Our obligations, as well as the obligations of any applicable trustee and of any third parties employed by us or a trustee, run only to the legal holders of the securities. We do not have
obligations to investors who hold beneficial interests in global securities, in street name or by any other indirect means. This will be the case whether an investor chooses to be an indirect holder of a security or has no choice because we are
issuing the securities only in global form.
For example, once we make a payment or give a notice to the holder, we have no further responsibility for the payment or notice even if that holder is required, under agreements with depositary
participants or customers or by law, to pass it along to the indirect holders but does not do so. Similarly, we may want to obtain the approval of the holders to amend an indenture, to relieve us of the consequences of a default or of our
obligation to comply with a particular provision of the indenture or for other purposes.

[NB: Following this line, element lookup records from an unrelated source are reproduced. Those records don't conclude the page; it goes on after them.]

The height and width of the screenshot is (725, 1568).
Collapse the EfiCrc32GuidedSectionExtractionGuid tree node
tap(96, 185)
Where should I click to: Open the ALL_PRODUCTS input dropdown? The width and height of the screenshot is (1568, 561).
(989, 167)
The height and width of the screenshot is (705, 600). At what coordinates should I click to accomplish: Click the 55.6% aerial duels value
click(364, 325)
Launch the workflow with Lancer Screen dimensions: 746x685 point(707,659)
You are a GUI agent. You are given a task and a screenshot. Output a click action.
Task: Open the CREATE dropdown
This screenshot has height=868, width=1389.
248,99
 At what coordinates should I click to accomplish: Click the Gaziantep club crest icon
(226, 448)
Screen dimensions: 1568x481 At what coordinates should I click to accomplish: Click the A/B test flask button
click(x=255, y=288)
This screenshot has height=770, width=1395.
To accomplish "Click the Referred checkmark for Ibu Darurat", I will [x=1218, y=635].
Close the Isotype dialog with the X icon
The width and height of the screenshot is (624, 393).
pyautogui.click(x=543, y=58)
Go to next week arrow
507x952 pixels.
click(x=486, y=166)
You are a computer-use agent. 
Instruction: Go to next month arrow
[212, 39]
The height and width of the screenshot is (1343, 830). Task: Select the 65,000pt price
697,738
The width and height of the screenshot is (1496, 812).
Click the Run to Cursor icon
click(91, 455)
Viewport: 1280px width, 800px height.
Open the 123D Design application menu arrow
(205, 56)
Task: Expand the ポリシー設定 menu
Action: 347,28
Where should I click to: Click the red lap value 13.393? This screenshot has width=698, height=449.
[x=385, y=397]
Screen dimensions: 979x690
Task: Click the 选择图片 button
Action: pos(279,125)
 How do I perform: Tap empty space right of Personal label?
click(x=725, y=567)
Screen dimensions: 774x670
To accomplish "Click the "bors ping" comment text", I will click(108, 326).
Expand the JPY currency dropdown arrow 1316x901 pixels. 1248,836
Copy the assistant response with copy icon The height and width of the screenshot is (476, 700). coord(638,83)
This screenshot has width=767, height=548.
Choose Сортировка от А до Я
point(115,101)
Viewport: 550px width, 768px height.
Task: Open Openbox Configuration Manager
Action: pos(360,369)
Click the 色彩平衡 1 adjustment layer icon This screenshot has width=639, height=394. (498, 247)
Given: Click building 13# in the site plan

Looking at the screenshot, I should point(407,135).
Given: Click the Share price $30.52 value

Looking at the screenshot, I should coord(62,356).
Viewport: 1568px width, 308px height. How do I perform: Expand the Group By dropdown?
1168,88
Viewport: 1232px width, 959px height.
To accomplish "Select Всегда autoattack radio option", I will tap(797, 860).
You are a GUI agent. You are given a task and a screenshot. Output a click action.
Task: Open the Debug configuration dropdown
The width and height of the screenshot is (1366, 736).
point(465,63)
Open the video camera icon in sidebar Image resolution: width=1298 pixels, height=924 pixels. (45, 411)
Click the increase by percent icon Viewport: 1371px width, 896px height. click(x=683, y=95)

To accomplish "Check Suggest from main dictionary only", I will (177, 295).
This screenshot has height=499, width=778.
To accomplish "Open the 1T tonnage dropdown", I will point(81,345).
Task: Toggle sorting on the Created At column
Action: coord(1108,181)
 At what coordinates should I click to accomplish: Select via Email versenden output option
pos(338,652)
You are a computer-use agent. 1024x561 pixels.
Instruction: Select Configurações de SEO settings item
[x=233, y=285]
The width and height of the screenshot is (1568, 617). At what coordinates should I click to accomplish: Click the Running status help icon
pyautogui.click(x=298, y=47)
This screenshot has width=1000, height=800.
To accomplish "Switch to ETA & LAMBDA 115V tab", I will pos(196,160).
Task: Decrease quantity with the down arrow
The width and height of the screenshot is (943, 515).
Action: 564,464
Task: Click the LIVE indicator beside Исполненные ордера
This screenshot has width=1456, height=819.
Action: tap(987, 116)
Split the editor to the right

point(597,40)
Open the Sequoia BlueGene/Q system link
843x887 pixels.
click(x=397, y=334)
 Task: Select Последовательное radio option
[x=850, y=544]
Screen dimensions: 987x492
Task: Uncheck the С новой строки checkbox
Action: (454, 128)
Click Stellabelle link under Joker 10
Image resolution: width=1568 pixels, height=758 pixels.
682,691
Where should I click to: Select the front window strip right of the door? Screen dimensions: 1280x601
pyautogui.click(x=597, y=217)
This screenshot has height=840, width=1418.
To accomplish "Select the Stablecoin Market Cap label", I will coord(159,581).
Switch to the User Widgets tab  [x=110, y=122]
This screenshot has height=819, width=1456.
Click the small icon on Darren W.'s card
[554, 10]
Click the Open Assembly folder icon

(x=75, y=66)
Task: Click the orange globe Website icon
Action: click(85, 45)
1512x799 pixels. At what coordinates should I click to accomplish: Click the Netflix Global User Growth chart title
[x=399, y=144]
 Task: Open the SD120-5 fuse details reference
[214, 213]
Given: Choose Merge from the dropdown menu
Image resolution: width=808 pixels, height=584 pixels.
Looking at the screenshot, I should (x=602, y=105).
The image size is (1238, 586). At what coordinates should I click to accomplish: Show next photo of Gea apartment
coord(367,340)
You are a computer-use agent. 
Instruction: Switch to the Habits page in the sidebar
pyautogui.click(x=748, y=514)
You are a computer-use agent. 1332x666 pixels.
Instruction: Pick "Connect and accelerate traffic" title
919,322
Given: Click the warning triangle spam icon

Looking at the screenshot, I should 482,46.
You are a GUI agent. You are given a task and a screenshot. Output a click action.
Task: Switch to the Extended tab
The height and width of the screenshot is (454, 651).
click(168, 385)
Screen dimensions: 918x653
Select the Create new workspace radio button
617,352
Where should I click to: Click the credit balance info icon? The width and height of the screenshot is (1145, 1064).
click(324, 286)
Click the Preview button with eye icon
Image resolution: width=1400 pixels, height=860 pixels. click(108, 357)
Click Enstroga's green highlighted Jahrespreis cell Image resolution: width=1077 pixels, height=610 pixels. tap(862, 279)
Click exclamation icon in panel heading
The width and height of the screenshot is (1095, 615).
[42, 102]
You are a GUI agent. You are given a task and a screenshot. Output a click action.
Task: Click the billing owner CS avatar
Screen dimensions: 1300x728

In such an event, we would seek approval only from the holders, and not the indirect holders, of the securities. Whether and how the holders contact the
indirect holders is up to the holders.
Special Considerations for Indirect Holders
If you hold securities through a bank, broker or other financial institution, either in book-entry form or in street name, you should check with your own institution to find out:
how it handles securities payments and notices;
whether it imposes fees or charges;
how it would handle a request for the holders’ consent, if ever required;
whether and how you can instruct it to send you securities registered in your own name so you can be a holder, if that is permitted in the future;
how it would exercise rights under the securities if there were a default or other event triggering the need for holders to act to protect their interests; and
if the securities are in book entry form, how the depositary’s rules and procedures will affect these matters.
A global security is a security held by a depositary that represents one or any other number of individual securities. Generally, all securities represented by the same global securities will have
the same terms.
Each security issued in book-entry form will be represented by a global security that we deposit with and register in the name of a financial institution or its nominee that we select. The
financial institution that we select for this purpose is called the depositary. Unless we specify otherwise in the applicable prospectus supplement, The Depository Trust Company (“DTC”) will be the depositary for all securities issued in book-entry
A global security may not be transferred to or registered in the name of anyone other than the depositary, its nominee or a successor depositary, unless special termination situations arise. We
describe those situations below under “—Special Situations When a Global Security Will Be Terminated.” As a result of these arrangements, the depositary, or its nominee, will be the sole registered owner and holder of all securities represented by
a global security, and investors will be permitted to own only beneficial interests in a global security. Beneficial interests must be held by means of an account with a broker, bank or other financial institution that in turn has an account with
the depositary or with another institution that does. Thus, an investor whose security is represented by a global security will not be a holder of the security, but only an indirect holder of a beneficial interest in the global security.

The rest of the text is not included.